*** Opening Data extracts ***

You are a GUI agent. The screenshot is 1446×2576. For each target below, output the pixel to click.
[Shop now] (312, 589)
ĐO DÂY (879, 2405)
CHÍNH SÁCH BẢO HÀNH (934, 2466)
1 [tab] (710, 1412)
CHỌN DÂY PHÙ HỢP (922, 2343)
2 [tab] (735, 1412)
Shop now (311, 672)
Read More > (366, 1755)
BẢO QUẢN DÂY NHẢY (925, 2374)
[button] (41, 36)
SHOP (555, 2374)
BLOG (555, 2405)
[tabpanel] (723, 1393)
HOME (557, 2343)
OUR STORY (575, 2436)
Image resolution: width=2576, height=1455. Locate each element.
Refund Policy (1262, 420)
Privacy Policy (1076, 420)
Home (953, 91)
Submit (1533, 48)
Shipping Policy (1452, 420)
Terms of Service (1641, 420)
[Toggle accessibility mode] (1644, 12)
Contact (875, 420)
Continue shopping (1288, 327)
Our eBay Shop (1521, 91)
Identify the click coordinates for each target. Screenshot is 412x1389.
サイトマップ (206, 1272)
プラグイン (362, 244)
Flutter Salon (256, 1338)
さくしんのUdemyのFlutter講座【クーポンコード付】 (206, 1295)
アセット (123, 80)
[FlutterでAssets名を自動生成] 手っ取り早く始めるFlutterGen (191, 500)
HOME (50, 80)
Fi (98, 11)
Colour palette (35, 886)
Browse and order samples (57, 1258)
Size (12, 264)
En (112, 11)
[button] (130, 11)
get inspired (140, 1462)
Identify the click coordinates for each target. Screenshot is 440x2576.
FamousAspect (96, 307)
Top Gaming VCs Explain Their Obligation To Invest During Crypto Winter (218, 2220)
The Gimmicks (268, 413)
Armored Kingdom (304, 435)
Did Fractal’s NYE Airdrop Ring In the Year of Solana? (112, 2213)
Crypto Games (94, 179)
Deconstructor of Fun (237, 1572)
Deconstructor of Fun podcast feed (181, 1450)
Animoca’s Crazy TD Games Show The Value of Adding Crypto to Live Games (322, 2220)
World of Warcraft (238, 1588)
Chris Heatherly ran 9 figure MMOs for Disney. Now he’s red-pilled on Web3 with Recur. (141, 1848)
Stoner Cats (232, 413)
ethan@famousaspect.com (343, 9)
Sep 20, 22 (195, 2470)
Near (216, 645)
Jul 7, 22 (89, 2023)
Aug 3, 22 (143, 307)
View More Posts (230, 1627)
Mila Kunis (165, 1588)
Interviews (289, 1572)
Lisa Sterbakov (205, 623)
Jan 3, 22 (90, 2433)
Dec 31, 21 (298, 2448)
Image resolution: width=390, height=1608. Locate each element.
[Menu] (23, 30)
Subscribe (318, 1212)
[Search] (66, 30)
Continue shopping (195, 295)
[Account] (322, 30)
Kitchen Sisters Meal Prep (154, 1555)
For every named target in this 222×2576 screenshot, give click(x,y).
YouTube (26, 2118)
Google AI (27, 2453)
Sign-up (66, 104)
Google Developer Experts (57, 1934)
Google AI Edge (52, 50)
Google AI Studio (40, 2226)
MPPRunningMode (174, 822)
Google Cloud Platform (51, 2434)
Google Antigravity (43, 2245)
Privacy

*** Closing Data extracts ***

▶ The task: In full and without alteration, transcribe the entries above.

▶ Task answer:
You are a GUI agent. The screenshot is 1446×2576. For each target below, output the pixel to click.
[Shop now] (312, 589)
ĐO DÂY (879, 2405)
CHÍNH SÁCH BẢO HÀNH (934, 2466)
1 [tab] (710, 1412)
CHỌN DÂY PHÙ HỢP (922, 2343)
2 [tab] (735, 1412)
Shop now (311, 672)
Read More > (366, 1755)
BẢO QUẢN DÂY NHẢY (925, 2374)
[button] (41, 36)
SHOP (555, 2374)
BLOG (555, 2405)
[tabpanel] (723, 1393)
HOME (557, 2343)
OUR STORY (575, 2436)
Image resolution: width=2576, height=1455. Locate each element.
Refund Policy (1262, 420)
Privacy Policy (1076, 420)
Home (953, 91)
Submit (1533, 48)
Shipping Policy (1452, 420)
Terms of Service (1641, 420)
[Toggle accessibility mode] (1644, 12)
Contact (875, 420)
Continue shopping (1288, 327)
Our eBay Shop (1521, 91)
Identify the click coordinates for each target. Screenshot is 412x1389.
サイトマップ (206, 1272)
プラグイン (362, 244)
Flutter Salon (256, 1338)
さくしんのUdemyのFlutter講座【クーポンコード付】 (206, 1295)
アセット (123, 80)
[FlutterでAssets名を自動生成] 手っ取り早く始めるFlutterGen (191, 500)
HOME (50, 80)
Fi (98, 11)
Colour palette (35, 886)
Browse and order samples (57, 1258)
Size (12, 264)
En (112, 11)
[button] (130, 11)
get inspired (140, 1462)
Identify the click coordinates for each target. Screenshot is 440x2576.
FamousAspect (96, 307)
Top Gaming VCs Explain Their Obligation To Invest During Crypto Winter (218, 2220)
The Gimmicks (268, 413)
Armored Kingdom (304, 435)
Did Fractal’s NYE Airdrop Ring In the Year of Solana? (112, 2213)
Crypto Games (94, 179)
Deconstructor of Fun (237, 1572)
Deconstructor of Fun podcast feed (181, 1450)
Animoca’s Crazy TD Games Show The Value of Adding Crypto to Live Games (322, 2220)
World of Warcraft (238, 1588)
Chris Heatherly ran 9 figure MMOs for Disney. Now he’s red-pilled on Web3 with Recur. (141, 1848)
Stoner Cats (232, 413)
ethan@famousaspect.com (343, 9)
Sep 20, 22 (195, 2470)
Near (216, 645)
Jul 7, 22 (89, 2023)
Aug 3, 22 (143, 307)
View More Posts (230, 1627)
Mila Kunis (165, 1588)
Interviews (289, 1572)
Lisa Sterbakov (205, 623)
Jan 3, 22 (90, 2433)
Dec 31, 21 (298, 2448)
Image resolution: width=390, height=1608. Locate each element.
[Menu] (23, 30)
Subscribe (318, 1212)
[Search] (66, 30)
Continue shopping (195, 295)
[Account] (322, 30)
Kitchen Sisters Meal Prep (154, 1555)
For every named target in this 222×2576 screenshot, give click(x,y).
YouTube (26, 2118)
Google AI (27, 2453)
Sign-up (66, 104)
Google Developer Experts (57, 1934)
Google AI Edge (52, 50)
Google AI Studio (40, 2226)
MPPRunningMode (174, 822)
Google Cloud Platform (51, 2434)
Google Antigravity (43, 2245)
Privacy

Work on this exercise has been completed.